* GIVEN EXERCISE: Copy every one of the items below word for word, keeping each line as it appears.

(Records from a data collection)
· · · ·

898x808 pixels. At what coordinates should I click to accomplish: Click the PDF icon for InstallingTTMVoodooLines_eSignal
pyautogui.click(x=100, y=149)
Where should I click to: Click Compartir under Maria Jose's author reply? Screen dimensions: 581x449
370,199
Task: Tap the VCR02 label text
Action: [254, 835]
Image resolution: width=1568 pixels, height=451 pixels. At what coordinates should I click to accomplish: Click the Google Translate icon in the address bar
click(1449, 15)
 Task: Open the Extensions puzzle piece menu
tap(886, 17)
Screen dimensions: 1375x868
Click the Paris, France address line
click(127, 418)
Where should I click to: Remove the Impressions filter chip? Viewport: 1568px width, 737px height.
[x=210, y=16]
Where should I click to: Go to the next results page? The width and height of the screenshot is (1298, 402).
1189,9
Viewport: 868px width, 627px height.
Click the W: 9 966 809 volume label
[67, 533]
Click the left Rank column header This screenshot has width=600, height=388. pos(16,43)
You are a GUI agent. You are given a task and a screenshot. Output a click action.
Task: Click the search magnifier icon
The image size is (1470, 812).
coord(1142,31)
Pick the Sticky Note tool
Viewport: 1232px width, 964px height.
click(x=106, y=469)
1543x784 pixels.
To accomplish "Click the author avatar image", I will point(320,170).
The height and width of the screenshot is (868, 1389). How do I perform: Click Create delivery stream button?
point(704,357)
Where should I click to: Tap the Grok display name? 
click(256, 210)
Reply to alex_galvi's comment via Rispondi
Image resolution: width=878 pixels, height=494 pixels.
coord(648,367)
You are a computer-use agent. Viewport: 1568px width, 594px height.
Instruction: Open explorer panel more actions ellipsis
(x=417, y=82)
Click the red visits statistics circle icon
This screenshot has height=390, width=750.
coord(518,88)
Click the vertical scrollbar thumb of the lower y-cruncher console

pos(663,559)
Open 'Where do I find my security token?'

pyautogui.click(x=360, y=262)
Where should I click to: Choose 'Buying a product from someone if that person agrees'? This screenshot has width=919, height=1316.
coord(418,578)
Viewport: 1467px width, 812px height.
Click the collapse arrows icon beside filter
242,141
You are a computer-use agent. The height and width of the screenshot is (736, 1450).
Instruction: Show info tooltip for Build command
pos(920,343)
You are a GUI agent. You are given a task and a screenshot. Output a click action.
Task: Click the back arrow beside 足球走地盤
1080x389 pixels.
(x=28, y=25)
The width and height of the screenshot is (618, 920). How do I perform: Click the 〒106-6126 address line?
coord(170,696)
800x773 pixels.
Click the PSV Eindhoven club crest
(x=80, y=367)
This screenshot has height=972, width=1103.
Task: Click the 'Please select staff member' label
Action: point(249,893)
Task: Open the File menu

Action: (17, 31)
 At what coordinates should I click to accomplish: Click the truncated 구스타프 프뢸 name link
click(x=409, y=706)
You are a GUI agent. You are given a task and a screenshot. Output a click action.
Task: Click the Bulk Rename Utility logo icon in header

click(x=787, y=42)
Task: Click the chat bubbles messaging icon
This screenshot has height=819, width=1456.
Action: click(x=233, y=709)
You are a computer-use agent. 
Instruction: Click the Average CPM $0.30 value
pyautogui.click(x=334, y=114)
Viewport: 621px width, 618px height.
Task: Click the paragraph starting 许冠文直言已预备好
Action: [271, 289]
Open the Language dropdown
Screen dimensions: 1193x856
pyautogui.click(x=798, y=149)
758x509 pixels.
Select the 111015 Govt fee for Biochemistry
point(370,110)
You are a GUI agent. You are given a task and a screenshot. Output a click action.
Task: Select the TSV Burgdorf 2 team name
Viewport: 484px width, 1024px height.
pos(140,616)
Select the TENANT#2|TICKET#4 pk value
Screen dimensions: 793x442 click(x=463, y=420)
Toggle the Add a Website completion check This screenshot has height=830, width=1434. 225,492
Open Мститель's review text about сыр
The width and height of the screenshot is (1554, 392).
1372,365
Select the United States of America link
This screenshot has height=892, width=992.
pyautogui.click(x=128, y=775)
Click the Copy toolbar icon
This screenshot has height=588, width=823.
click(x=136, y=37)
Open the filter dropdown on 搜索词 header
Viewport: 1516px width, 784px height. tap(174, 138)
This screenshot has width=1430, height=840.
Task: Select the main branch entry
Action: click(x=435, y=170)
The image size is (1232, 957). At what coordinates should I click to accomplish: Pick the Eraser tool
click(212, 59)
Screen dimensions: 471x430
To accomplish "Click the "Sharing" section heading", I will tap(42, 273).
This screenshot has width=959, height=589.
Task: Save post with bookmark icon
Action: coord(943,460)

· · · ·

* FULL OUTPUT:
898x808 pixels. At what coordinates should I click to accomplish: Click the PDF icon for InstallingTTMVoodooLines_eSignal
pyautogui.click(x=100, y=149)
Where should I click to: Click Compartir under Maria Jose's author reply? Screen dimensions: 581x449
370,199
Task: Tap the VCR02 label text
Action: [254, 835]
Image resolution: width=1568 pixels, height=451 pixels. At what coordinates should I click to accomplish: Click the Google Translate icon in the address bar
click(1449, 15)
 Task: Open the Extensions puzzle piece menu
tap(886, 17)
Screen dimensions: 1375x868
Click the Paris, France address line
click(127, 418)
Where should I click to: Remove the Impressions filter chip? Viewport: 1568px width, 737px height.
[x=210, y=16]
Where should I click to: Go to the next results page? The width and height of the screenshot is (1298, 402).
1189,9
Viewport: 868px width, 627px height.
Click the W: 9 966 809 volume label
[67, 533]
Click the left Rank column header This screenshot has width=600, height=388. pos(16,43)
You are a GUI agent. You are given a task and a screenshot. Output a click action.
Task: Click the search magnifier icon
The image size is (1470, 812).
coord(1142,31)
Pick the Sticky Note tool
Viewport: 1232px width, 964px height.
click(x=106, y=469)
1543x784 pixels.
To accomplish "Click the author avatar image", I will point(320,170).
The height and width of the screenshot is (868, 1389). How do I perform: Click Create delivery stream button?
point(704,357)
Where should I click to: Tap the Grok display name? 
click(256, 210)
Reply to alex_galvi's comment via Rispondi
Image resolution: width=878 pixels, height=494 pixels.
coord(648,367)
You are a computer-use agent. Viewport: 1568px width, 594px height.
Instruction: Open explorer panel more actions ellipsis
(x=417, y=82)
Click the red visits statistics circle icon
This screenshot has height=390, width=750.
coord(518,88)
Click the vertical scrollbar thumb of the lower y-cruncher console

pos(663,559)
Open 'Where do I find my security token?'

pyautogui.click(x=360, y=262)
Where should I click to: Choose 'Buying a product from someone if that person agrees'? This screenshot has width=919, height=1316.
coord(418,578)
Viewport: 1467px width, 812px height.
Click the collapse arrows icon beside filter
242,141
You are a computer-use agent. The height and width of the screenshot is (736, 1450).
Instruction: Show info tooltip for Build command
pos(920,343)
You are a GUI agent. You are given a task and a screenshot. Output a click action.
Task: Click the back arrow beside 足球走地盤
1080x389 pixels.
(x=28, y=25)
The width and height of the screenshot is (618, 920). How do I perform: Click the 〒106-6126 address line?
coord(170,696)
800x773 pixels.
Click the PSV Eindhoven club crest
(x=80, y=367)
This screenshot has height=972, width=1103.
Task: Click the 'Please select staff member' label
Action: point(249,893)
Task: Open the File menu

Action: (17, 31)
 At what coordinates should I click to accomplish: Click the truncated 구스타프 프뢸 name link
click(x=409, y=706)
You are a GUI agent. You are given a task and a screenshot. Output a click action.
Task: Click the Bulk Rename Utility logo icon in header

click(x=787, y=42)
Task: Click the chat bubbles messaging icon
This screenshot has height=819, width=1456.
Action: click(x=233, y=709)
You are a computer-use agent. 
Instruction: Click the Average CPM $0.30 value
pyautogui.click(x=334, y=114)
Viewport: 621px width, 618px height.
Task: Click the paragraph starting 许冠文直言已预备好
Action: [271, 289]
Open the Language dropdown
Screen dimensions: 1193x856
pyautogui.click(x=798, y=149)
758x509 pixels.
Select the 111015 Govt fee for Biochemistry
point(370,110)
You are a GUI agent. You are given a task and a screenshot. Output a click action.
Task: Select the TSV Burgdorf 2 team name
Viewport: 484px width, 1024px height.
pos(140,616)
Select the TENANT#2|TICKET#4 pk value
Screen dimensions: 793x442 click(x=463, y=420)
Toggle the Add a Website completion check This screenshot has height=830, width=1434. 225,492
Open Мститель's review text about сыр
The width and height of the screenshot is (1554, 392).
1372,365
Select the United States of America link
This screenshot has height=892, width=992.
pyautogui.click(x=128, y=775)
Click the Copy toolbar icon
This screenshot has height=588, width=823.
click(x=136, y=37)
Open the filter dropdown on 搜索词 header
Viewport: 1516px width, 784px height. tap(174, 138)
This screenshot has width=1430, height=840.
Task: Select the main branch entry
Action: click(x=435, y=170)
The image size is (1232, 957). At what coordinates should I click to accomplish: Pick the Eraser tool
click(212, 59)
Screen dimensions: 471x430
To accomplish "Click the "Sharing" section heading", I will tap(42, 273).
This screenshot has width=959, height=589.
Task: Save post with bookmark icon
Action: coord(943,460)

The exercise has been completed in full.